To model this simple network, I created a simulation. You can download the Python script and run it yourself.  I created a grid 6 x 6, giving 36 nodes.  Central nodes can have at most 4 friends.  Edge nodes can have 3 and corner nodes only 2. For the entire network, the number of possible edges is 2 x 6 x 5 = 60.

One reason to use a computer model, is that since I am placing the friendships randomly, each time we run the model on a 6 x 6 network, the details will come out slightly different. So we want to understand what happens on average.  Using a computer model lets us run many (50 in this case) copies of the network experiment (without tiling a kitchen floor, and ripping it up over and over).

Instead of asking just about the path from the living room to the sink,  or one side of our generalized network to another, let’s look at the overall connectivity of the nodes. How close are we to being able to traverse the graph from any point to any other point? For this, we measure the size of the largest group of connected nodes (people) as we add more edges (friendships).

The size of the largest group of connected people looks like this as we add friendships between the people:

Max group size vs edges in friendship graph

From the plot above, you can see that the size of the largest group gets large very fast after about 30 friendships form.  The network is fully connected after 40 friendships form–even though there are 60 friendships possible.

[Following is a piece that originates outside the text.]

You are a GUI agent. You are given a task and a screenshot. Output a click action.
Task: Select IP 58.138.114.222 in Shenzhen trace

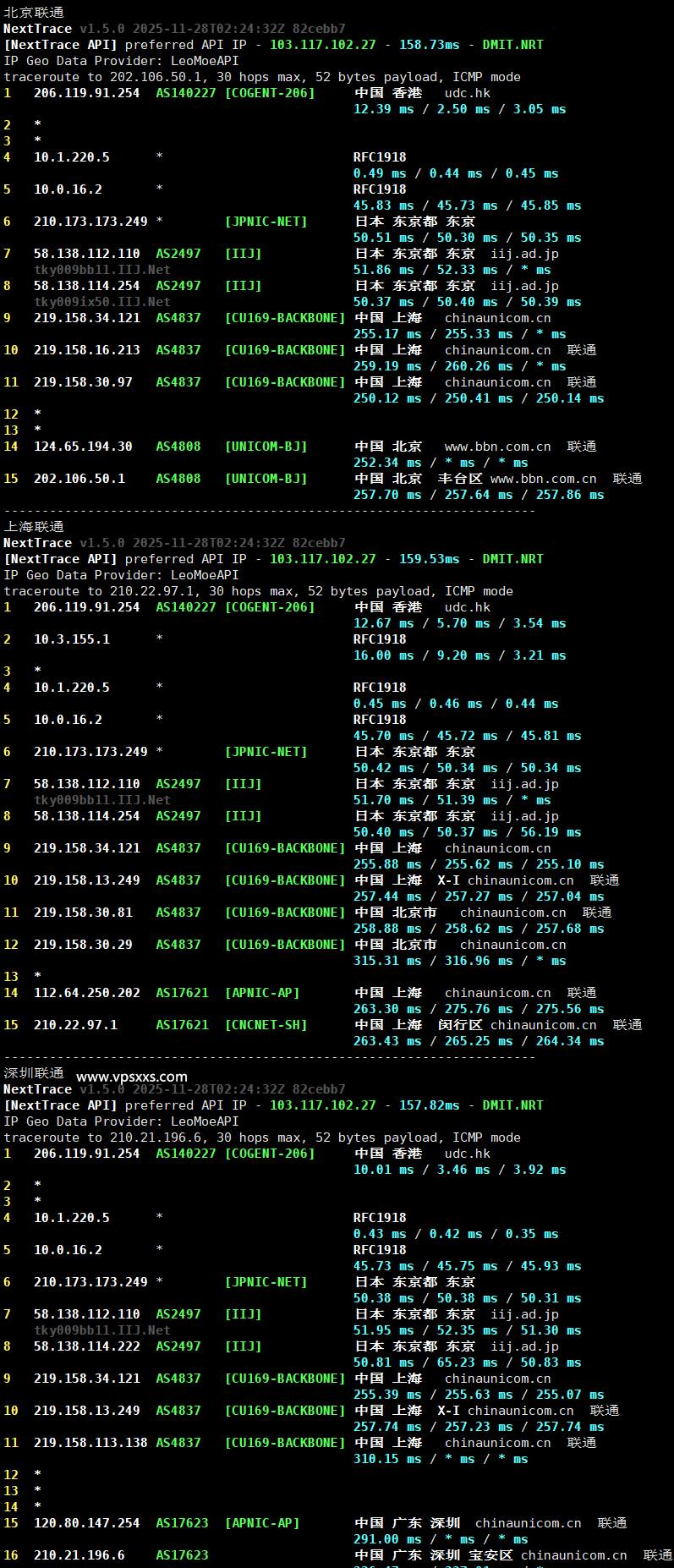click(86, 1346)
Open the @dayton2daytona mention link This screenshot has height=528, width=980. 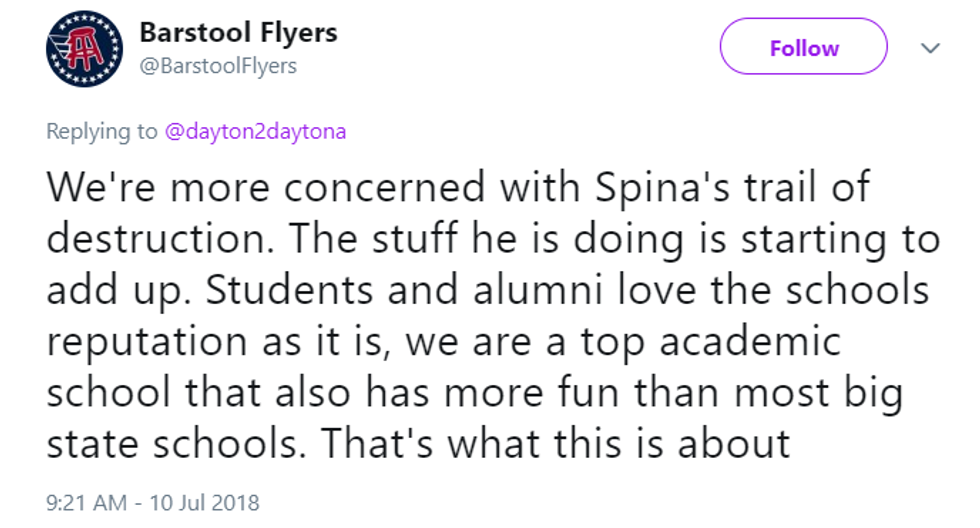(x=254, y=132)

Okay, let’s close the loop on the analogy. If I had 36 high school friends on Facebook 3 months ago, they would have been difficult to find through each other.  But over time, a few of them talked on the phone, met on the street etc. and invited each other to friend them on Facebook.  This process was slow at first, but after about 30 friendships were formed, the process took off. One I was connected to a couple of sub-groups, I could find anyone I knew of my 36 high-school friends. Once the network percolates, I am socially networked with everyone I know.